Scan the material below for every line with the string "agent", and copy those lines.

• Given information:
-*-
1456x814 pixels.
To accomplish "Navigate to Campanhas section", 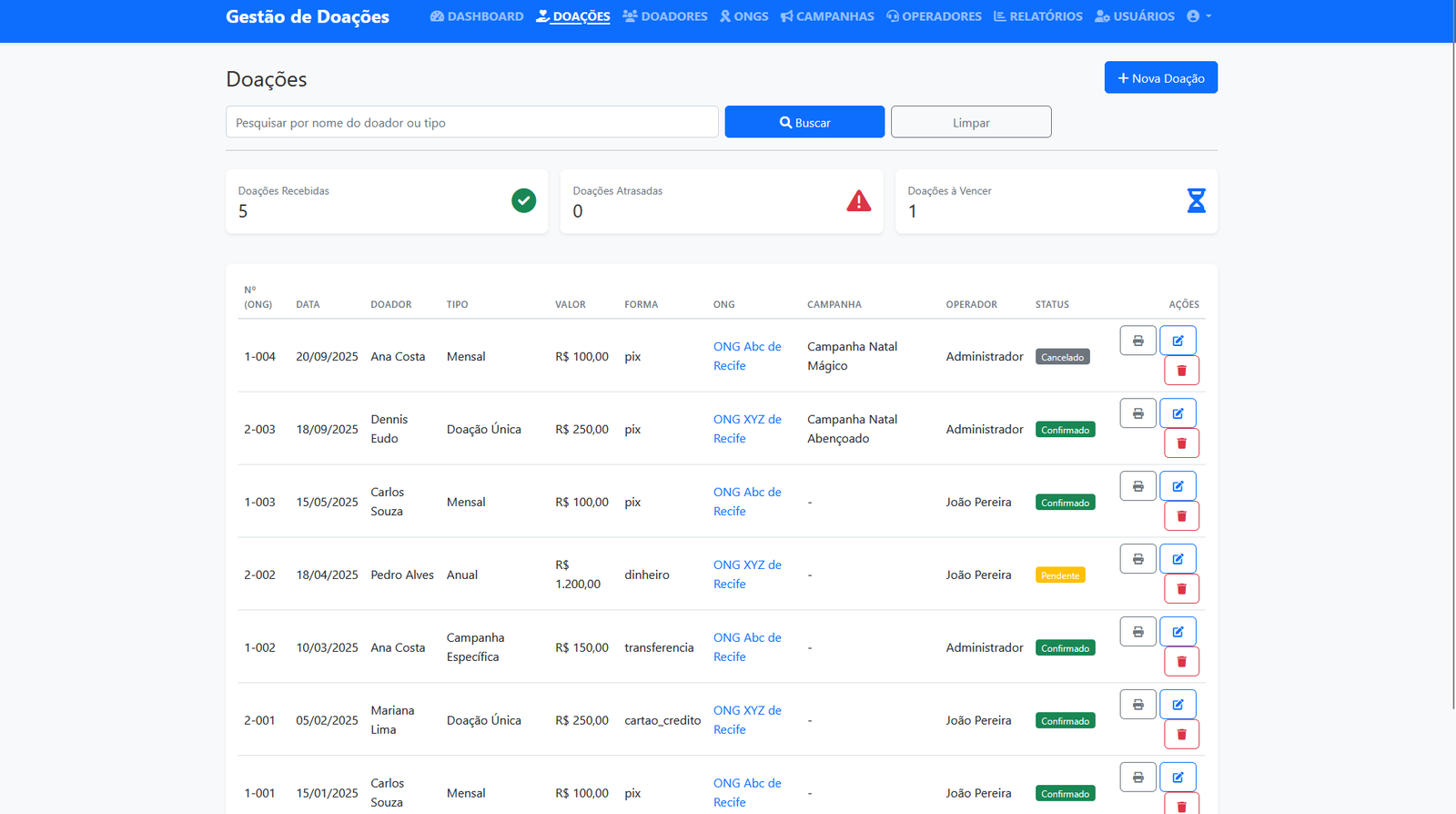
-*-
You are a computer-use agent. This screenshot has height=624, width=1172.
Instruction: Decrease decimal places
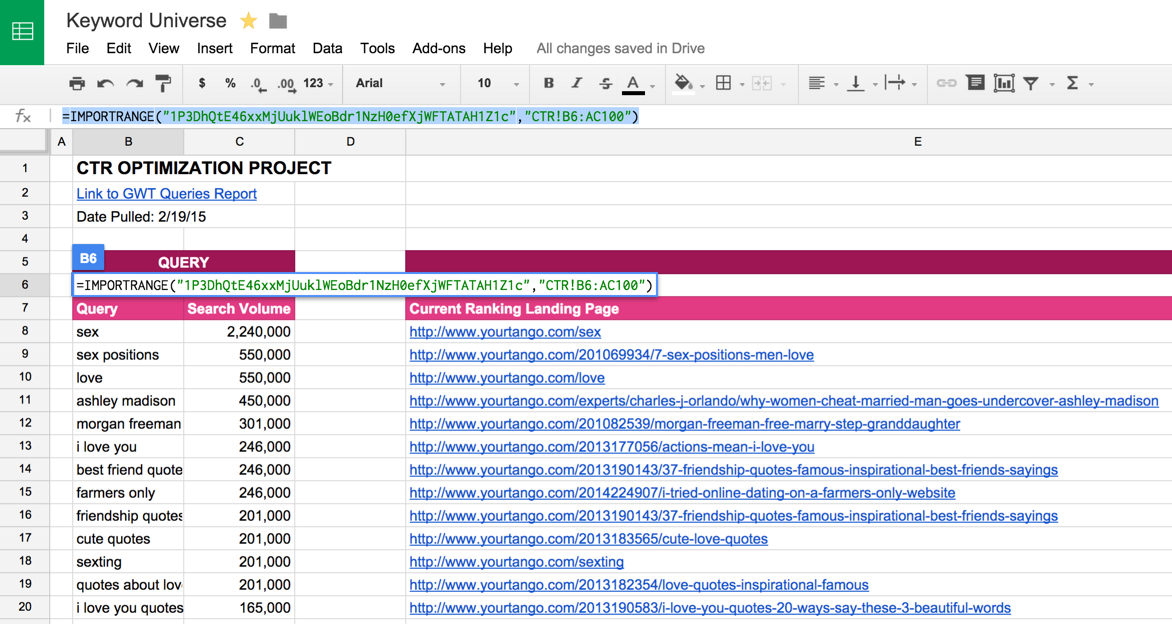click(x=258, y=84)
-*-
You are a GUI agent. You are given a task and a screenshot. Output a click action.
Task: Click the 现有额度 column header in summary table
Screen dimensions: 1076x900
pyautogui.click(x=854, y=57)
-*-
• Output of the task:
You are a computer-use agent. This screenshot has height=624, width=1172.
You are a GUI agent. You are given a task and a screenshot. Output a click action.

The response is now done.